Умные и чуткие государственные люди слышали этот вопрос, со дней Пугачевщины, через Радищева и декабристов, до дней Александра II с его страшно глубокою и многознаменательною речью к московскому дворянству: «Начнем раскрепощение сверху, чтобы оно не началось снизу», – и с манифестом 19 февраля.
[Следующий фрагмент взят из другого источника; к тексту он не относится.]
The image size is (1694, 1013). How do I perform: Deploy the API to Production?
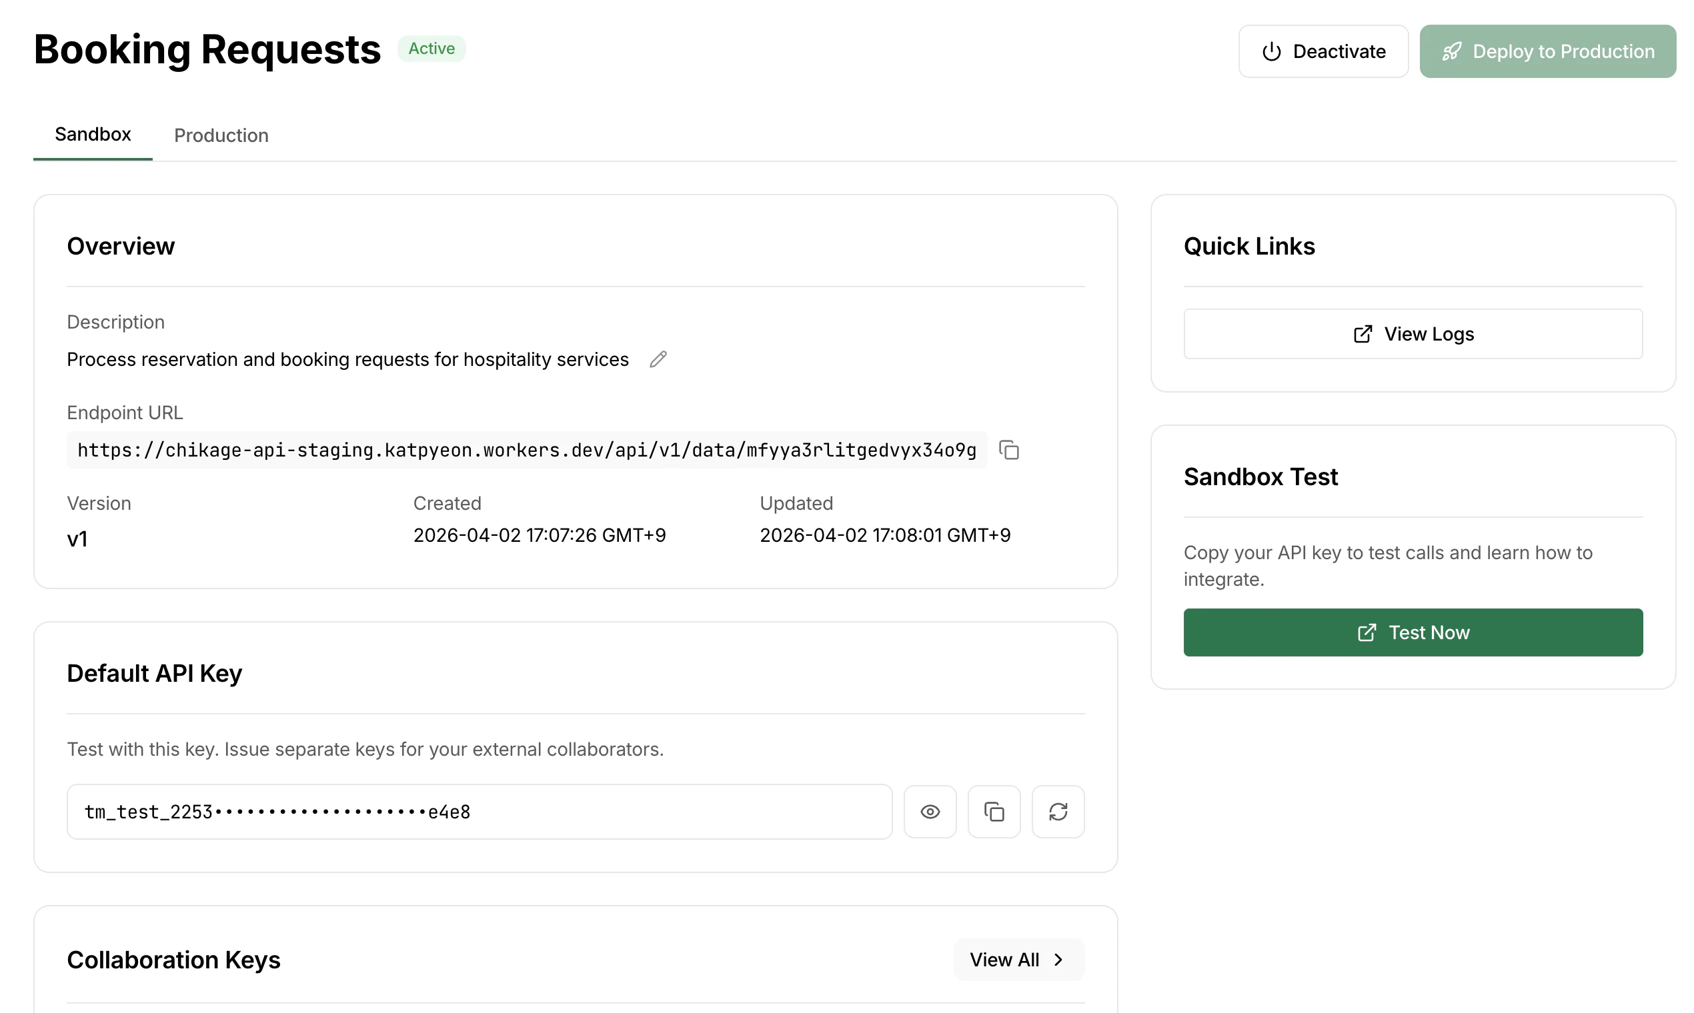pos(1548,51)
Бывают ядущие и бывают ядомые. Ядомые могут составить организацию противодействия, чтобы перестать быть ядомыми и воспрепятствовать ядущим ясти их. Это понятно, разумно, всем знакомо. Но организация ядомых, направленная к тому, чтобы наиудобнейше оставаться жертвами ядения, облегчает положение их не более, чем белый соус положение цыпленка, которого иначе повар изжарил бы в соусе красном. Можно и должно жалеть проститутку, можно любить ее, можно не только извинять, но и уважать мотивы, которые толкнули в позорный промысел какую-нибудь Соню Мармеладову, но в самом промысле проституционном уважать решительно нечего. Никакими софизмами не обратить его из силы противообщественной в силу, работающую на общество, если только не считать социальным идеалом современный капиталистический буржуазный уклад, которому она – как раз по Сеньке шапка и верная раба. Не знаю, «нелепость» ли половая мораль, но знаю, что, например, забастовку проституток с целью уничтожить промысел и заставить общество дать им честно-доходную работу, я понял бы, а ассоциация проституток, с целью наиуспешнейше торговать собою, столь же странна, как и тот одесский трактир, о котором писали недавно в газетах, что, открывшись на артельных началах, он с места в карьер начал широкую торговлю женщинами. И опять-таки идея давняя, идея расцвета буржуазии, выношенная во Франции конца империи. У нас же еще некрасовский Леонид провозглашал общественным идеалом «мысль центрального дома терпимости», повторяя собою античного Солона, который наполнил государственные диктерии невольницами, дабы общественный темперамент не обращался на гражданок. Любопытно, что идея Леонида чуть было не осуществилась лет шесть назад в Софии, и уже было воздвигнуто прекрасное здание для этой государственной цели, но затея рухнула из-за негодования болгарских женщин и… отказа проституток!
«Нелепость» ли, нет ли половая мораль, однако она очень жива в падших женщинах. Очень редкие проститутки, хотя, казалось бы, совершенно утратившие стыд в печальном промысле самопродажи, относятся без отвращения к торговле «живым товаром». Лишь незначительная часть таких торговок выходит из среды проституток. Так, по данным Кузнецова, в 1870 году из 66 содержательниц домов терпимости в Москве ранее были проститутками только 7.